O ex-deputado Washington Reis (MDB) e a irmã Jane Reis (MDB), pré-candidata a vice-governadora do Rio de Janeiro na chapa de Eduardo Paes (PSD), são alvo da segunda fase da Operação Anáfora, deflagrada na manhã desta terça-feira (30/6).
Nesta etapa, a ação investiga um esquema de lavagem de dinheiro ligado ao desvio de recursos públicos, sobretudo verbas destinadas à Saúde no estado.
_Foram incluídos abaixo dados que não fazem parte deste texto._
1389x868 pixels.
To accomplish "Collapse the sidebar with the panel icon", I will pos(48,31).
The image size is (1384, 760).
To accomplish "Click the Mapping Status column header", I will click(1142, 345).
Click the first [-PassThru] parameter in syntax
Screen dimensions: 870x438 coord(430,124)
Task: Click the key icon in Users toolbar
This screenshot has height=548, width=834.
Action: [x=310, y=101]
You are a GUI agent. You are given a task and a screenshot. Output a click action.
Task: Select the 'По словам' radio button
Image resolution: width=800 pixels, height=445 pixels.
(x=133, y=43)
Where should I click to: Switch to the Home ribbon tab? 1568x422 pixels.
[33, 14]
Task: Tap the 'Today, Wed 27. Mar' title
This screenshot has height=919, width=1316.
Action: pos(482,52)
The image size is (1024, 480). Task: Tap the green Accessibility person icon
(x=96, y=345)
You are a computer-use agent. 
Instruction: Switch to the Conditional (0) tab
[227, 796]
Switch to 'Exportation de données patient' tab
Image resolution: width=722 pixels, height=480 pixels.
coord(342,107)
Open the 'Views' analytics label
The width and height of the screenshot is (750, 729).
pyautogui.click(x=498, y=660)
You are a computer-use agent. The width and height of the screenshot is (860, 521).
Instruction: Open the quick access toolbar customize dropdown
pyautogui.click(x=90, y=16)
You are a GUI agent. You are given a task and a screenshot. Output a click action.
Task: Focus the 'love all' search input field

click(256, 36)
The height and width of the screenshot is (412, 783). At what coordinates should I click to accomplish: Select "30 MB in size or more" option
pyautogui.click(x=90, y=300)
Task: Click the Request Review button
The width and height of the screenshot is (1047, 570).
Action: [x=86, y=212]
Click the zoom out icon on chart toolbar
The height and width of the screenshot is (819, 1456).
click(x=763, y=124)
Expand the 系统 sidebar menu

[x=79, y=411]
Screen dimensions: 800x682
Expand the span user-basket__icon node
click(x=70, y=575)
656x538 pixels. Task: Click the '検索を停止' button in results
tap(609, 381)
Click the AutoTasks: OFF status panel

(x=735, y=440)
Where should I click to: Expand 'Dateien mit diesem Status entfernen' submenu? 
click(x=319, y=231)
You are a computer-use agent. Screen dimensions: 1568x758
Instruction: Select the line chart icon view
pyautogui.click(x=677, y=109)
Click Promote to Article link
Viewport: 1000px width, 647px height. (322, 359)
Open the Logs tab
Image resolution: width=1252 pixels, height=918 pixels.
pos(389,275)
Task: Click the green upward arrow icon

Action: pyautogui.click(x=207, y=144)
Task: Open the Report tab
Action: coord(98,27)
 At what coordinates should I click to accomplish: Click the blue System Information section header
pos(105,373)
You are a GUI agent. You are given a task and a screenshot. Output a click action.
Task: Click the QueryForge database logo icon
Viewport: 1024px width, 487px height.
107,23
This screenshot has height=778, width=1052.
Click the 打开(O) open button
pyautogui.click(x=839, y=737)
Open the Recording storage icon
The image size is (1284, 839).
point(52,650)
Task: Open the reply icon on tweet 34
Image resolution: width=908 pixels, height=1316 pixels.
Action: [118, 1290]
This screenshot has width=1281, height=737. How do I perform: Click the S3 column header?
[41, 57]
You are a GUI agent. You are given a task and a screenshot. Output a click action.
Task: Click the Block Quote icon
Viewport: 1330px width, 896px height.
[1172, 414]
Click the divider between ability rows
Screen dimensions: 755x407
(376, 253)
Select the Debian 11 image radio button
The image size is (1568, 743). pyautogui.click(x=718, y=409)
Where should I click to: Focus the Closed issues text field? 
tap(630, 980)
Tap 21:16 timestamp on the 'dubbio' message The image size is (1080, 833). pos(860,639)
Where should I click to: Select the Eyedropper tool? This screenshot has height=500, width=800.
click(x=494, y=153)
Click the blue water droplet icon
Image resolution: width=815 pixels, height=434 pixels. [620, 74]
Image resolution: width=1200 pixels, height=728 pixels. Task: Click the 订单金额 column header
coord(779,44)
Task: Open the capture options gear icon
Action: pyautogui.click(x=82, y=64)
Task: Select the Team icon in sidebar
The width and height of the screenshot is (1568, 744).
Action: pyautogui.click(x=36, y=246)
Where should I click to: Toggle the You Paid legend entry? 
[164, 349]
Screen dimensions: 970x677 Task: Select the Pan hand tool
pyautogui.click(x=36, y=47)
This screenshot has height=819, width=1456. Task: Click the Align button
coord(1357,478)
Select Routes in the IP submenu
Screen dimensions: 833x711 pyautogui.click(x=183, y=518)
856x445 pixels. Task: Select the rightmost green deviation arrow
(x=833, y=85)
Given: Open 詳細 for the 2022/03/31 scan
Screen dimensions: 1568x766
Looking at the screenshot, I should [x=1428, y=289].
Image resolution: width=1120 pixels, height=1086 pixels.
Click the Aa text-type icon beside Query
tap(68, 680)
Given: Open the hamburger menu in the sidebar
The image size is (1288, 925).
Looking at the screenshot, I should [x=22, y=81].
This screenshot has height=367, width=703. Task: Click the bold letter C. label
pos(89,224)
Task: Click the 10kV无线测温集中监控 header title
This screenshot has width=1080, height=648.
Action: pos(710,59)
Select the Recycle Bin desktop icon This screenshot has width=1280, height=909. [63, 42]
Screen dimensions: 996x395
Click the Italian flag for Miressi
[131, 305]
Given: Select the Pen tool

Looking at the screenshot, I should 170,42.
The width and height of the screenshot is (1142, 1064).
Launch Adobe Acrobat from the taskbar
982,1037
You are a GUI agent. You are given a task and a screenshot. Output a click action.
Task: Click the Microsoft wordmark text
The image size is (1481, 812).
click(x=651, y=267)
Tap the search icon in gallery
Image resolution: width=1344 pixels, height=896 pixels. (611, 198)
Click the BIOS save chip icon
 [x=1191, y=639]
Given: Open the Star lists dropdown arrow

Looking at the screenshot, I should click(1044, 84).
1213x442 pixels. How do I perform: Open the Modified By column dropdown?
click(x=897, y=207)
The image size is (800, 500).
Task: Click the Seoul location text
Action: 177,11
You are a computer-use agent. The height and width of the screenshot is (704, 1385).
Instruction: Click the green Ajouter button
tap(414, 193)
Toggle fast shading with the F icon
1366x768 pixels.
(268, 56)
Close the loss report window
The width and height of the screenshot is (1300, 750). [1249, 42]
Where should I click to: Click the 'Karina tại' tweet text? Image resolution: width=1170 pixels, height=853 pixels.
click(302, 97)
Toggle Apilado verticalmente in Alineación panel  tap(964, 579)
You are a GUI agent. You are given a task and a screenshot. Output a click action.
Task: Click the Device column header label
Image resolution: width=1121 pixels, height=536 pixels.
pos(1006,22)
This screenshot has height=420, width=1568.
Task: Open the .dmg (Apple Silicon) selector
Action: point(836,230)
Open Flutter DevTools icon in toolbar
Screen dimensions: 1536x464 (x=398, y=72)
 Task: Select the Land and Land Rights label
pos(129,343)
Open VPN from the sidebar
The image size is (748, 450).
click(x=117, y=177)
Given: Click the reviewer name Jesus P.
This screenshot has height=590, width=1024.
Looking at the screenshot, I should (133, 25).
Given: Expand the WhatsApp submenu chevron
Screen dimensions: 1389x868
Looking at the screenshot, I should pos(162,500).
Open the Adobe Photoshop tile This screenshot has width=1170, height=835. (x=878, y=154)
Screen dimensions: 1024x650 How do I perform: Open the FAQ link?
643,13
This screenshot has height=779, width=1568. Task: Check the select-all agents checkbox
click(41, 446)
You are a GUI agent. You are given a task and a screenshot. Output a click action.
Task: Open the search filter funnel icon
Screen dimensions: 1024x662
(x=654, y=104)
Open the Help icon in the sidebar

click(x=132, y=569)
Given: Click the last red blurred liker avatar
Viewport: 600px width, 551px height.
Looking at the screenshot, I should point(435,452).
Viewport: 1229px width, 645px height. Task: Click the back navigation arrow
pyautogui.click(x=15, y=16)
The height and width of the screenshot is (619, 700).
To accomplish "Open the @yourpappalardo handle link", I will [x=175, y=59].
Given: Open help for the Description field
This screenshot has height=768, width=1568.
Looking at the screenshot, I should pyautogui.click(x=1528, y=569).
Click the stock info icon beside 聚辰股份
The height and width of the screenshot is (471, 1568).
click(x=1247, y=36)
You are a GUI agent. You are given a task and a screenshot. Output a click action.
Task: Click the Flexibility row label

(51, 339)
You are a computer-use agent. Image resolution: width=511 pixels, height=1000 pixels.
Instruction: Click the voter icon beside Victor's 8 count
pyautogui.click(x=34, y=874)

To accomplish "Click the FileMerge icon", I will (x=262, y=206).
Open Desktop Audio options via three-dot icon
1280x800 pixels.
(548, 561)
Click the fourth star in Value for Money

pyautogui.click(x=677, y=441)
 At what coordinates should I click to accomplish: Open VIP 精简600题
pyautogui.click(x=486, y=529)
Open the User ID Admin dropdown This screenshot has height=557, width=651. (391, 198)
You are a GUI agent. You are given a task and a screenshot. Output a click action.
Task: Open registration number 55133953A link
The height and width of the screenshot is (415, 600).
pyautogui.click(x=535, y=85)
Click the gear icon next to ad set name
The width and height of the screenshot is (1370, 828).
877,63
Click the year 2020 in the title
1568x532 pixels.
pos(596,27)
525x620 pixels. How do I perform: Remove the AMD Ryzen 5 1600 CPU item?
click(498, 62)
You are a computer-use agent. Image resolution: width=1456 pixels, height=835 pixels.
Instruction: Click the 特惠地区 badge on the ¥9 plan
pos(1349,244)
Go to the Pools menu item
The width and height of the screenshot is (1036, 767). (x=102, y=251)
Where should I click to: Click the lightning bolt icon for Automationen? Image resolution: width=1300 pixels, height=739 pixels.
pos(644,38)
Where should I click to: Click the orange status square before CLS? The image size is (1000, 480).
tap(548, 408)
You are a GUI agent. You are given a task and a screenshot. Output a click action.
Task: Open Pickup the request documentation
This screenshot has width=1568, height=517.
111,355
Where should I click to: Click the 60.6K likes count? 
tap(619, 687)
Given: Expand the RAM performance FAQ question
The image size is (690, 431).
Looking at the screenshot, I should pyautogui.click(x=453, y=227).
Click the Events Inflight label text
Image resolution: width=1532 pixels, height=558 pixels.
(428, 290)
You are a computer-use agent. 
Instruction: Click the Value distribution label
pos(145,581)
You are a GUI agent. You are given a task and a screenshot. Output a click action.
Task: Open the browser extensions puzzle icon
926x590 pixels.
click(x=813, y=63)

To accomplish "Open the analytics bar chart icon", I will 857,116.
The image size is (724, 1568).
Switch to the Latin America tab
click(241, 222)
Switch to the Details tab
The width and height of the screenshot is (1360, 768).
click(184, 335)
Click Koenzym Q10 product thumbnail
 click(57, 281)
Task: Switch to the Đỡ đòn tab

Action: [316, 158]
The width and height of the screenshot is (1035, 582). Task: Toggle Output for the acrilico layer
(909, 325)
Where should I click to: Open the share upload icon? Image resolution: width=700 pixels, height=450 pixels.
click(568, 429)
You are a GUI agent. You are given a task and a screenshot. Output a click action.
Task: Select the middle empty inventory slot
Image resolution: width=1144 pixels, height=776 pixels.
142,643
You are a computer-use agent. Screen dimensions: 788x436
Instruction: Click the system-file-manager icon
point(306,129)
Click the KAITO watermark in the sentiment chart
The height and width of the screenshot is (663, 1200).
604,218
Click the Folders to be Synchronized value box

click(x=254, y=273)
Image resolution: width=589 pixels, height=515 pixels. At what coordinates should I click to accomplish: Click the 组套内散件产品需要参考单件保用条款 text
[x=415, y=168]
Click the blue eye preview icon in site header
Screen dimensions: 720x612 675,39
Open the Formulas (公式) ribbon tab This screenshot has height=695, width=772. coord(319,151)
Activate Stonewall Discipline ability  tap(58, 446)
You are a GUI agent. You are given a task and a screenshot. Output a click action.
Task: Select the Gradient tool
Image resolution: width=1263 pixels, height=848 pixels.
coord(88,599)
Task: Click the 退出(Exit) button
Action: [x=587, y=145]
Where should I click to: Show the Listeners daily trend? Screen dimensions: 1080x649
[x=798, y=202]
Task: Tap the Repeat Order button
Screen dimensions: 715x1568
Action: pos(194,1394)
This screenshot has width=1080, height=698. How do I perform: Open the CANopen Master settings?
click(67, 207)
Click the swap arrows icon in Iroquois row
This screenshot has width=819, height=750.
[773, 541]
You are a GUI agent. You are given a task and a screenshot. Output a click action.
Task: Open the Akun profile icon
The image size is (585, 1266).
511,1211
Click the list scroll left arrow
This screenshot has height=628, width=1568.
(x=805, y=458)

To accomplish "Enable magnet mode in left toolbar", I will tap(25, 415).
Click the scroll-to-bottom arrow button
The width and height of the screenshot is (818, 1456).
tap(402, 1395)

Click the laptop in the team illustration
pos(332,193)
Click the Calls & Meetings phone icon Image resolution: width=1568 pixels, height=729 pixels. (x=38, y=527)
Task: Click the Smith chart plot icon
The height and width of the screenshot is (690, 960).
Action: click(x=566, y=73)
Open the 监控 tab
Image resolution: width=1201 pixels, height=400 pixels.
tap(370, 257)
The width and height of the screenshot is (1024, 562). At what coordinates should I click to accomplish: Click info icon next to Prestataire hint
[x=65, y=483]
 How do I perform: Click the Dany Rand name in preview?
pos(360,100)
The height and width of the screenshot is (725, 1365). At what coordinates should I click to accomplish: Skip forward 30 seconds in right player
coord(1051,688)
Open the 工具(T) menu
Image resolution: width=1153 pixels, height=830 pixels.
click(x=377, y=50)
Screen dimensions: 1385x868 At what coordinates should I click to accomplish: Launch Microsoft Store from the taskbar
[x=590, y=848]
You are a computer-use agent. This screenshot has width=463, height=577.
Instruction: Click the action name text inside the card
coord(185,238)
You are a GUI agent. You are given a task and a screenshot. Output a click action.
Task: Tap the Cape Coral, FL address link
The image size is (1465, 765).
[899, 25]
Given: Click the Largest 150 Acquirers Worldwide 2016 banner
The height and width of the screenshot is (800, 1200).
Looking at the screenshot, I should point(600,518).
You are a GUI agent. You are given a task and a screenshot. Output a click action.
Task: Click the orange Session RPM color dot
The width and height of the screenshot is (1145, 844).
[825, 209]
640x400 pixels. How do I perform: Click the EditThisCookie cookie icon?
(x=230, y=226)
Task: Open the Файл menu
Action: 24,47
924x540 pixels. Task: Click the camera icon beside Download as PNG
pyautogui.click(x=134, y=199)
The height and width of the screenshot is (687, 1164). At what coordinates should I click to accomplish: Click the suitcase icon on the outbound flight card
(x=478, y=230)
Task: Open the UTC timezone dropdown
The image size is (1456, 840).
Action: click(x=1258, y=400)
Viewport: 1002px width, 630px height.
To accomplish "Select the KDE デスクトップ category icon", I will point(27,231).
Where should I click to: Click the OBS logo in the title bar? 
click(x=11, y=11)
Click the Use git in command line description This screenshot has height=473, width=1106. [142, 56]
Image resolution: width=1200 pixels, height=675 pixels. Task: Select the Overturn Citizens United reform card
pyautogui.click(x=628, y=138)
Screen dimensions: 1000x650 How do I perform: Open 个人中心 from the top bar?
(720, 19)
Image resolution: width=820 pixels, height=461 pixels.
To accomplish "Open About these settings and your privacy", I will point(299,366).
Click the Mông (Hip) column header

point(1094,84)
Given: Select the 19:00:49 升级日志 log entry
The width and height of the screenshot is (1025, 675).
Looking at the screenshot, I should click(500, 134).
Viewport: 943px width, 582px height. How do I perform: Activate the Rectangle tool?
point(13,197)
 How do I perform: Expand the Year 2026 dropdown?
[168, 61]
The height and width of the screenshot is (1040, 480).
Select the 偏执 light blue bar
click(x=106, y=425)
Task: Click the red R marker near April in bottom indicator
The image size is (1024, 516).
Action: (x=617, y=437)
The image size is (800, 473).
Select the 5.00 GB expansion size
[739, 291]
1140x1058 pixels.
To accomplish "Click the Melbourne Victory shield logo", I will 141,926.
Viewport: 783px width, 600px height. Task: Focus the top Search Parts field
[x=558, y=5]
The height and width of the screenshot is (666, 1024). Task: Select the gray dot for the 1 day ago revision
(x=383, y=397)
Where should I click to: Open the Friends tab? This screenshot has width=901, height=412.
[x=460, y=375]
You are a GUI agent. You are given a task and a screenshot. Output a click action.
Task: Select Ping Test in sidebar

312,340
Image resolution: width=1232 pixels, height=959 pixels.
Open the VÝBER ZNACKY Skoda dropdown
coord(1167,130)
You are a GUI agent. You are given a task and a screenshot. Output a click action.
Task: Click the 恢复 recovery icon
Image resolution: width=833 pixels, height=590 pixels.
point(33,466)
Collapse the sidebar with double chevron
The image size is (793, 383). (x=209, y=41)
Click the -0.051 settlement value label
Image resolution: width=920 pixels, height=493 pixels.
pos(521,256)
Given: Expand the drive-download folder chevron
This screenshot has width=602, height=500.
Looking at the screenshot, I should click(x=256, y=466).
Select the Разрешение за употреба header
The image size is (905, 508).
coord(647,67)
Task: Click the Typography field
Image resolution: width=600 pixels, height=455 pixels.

A operação cumpre 14 mandados de busca e apreensão nas cidades do Rio de Janeiro e de Niterói, além de Duque de Caxias.
Segundo a PF, as apurações avançaram após a primeira fase da Operação Anáfora, que teve como foco um esquema de desvio de dinheiro na contratação de uma cooperativa pela Secretaria Municipal de Saúde de Duque de Caxias.
Na ocasião, a PF apontou suspeitas de desvios em contratos que ultrapassaram R$ 563 milhões e cumpriu mandados contra investigados, entre eles o então ex-prefeito de Duque de Caxias, Washington Reis, e o empresário Mário Peixoto.
Nesta segunda fase, agentes da PF identificaram que Washington e Jane Reis atuavam na lavagem de dinheiro por meio da “WR Participações e Empreendimentos Imobiliários Ltda.” que tinha como estrutura operacional a empresa Laticínio Vale Carioca no esquema de corrupção na saúde municipal.
Nesta nova fase, os investigados poderão responder, conforme o grau de participação de cada um, pelos crimes de organização criminosa, fraude à licitação e lavagem de dinheiro, sem prejuízo de outras infrações que venham a ser identificadas ao longo da investigação.
O Metrópoles tenta contato com os investigados.
Modus Operandi para lavagem de dinheiro
De acordo com fontes ouvidas pelo Metrópoles, Jane Reis é apontada pela investigação como a principal operadora financeira na empresa” WR Participações e Empreendimentos Imobiliários Ltda.”, que tem capital social de R$ 800 mil.
A investigação aponta que a lavagem de dinheiro era operacionalizada por meio da estrutura do Laticínio Vale Carioca. O laticínio funcionava em um complexo industrial na Avenida Beira Rio, onde Washington Reis é proprietário de diversos galpões.
A PF identificou que a empresa tem fortes características de ter sido utilizada puramente para a ocultação de valores ilícitos. A corporação ainda reuniu indícios de que o ex-deputado era o verdadeiro dono do negócio, incluindo mensagem de áudio na qual ele afirmava fazer parte da administração do Laticínio Vale Carioca.
Além do núcleo familiar, o Tribunal Regional Federal da 2ª Região (TRF-2) do Rio expediu quatro mandados de busca e apreensão contra aliados diretamente vinculados ao principal investigado.